Reputation: 569
I am currently trying to aggregate a field in Elasticsearch. When i am doing the same query for other indexes, it gives me the correct sum but for one it's exceedingly high and incorrect.
Following is the Elasticsearch query:
{
"size": 0,
"query": {
"filtered": {
"query": {
"query_string": {
"query": "*"
}
},
"filter": {
"and": [
{
"range": {
"start_timestamp": {
"from": start_date,
"to": end_date
}
}
},
{
"term": { "id" : ad_id }
}
]
}
}
},
"aggs": {
"type1": {
"terms": {
"field": "type_a",
"size": 0,
"order": {
"revenue": "desc"
}
},
"revenue": {
"sum": {
"field": "revenue"
}
}
}
}
}
I tried checking by downloading all fields and summing them up in python and its giving me the correct number which leds me to believe that it might be related to my query? I checked the mapping for the field "revenue" and it's "double".
Is it some kind of overflow problem?
Thanks!
Solution which worked for me : Post linked in the comments below
Upvotes: 3
Views: 892
Reputation: 569
So was able to find the answer to it on elasticsearch discussion forum. According to Elasticsearch developer this happens due to dynamic mapping.
This happens only rarely (hence why you only see it on one of your indices) when two shards dynamically map the same field as different types at the same time (one shard may see a double value and map the field to a double whilst the other sees a long value and maps the field to a long). This is a known bug in 1.x and will be fixed in the upcoming 2.0 release (the beta for this release is available now but DO NOT use this in production). To work around this bug you will need to re-index your data into an index with explicit mappings for your fields (especially your numeric fields).
There is also a python module to reindex your mapping. I did it manually in my python
Following is the link of python helper:
http://elasticsearch-py.readthedocs.org/en/latest/helpers.html
Upvotes: 2

*RAW DATA:*
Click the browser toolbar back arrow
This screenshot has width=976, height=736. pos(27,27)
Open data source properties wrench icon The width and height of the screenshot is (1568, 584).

*EXERCISE:*
From the Elasticsearch forum thread above, copy the passage starting at "Solution which worked" and ending at "your numeric fields).".

*SOLUTION:*
Solution which worked for me : Post linked in the comments below
Upvotes: 3
Views: 892
Reputation: 569
So was able to find the answer to it on elasticsearch discussion forum. According to Elasticsearch developer this happens due to dynamic mapping.
This happens only rarely (hence why you only see it on one of your indices) when two shards dynamically map the same field as different types at the same time (one shard may see a double value and map the field to a double whilst the other sees a long value and maps the field to a long). This is a known bug in 1.x and will be fixed in the upcoming 2.0 release (the beta for this release is available now but DO NOT use this in production). To work around this bug you will need to re-index your data into an index with explicit mappings for your fields (especially your numeric fields).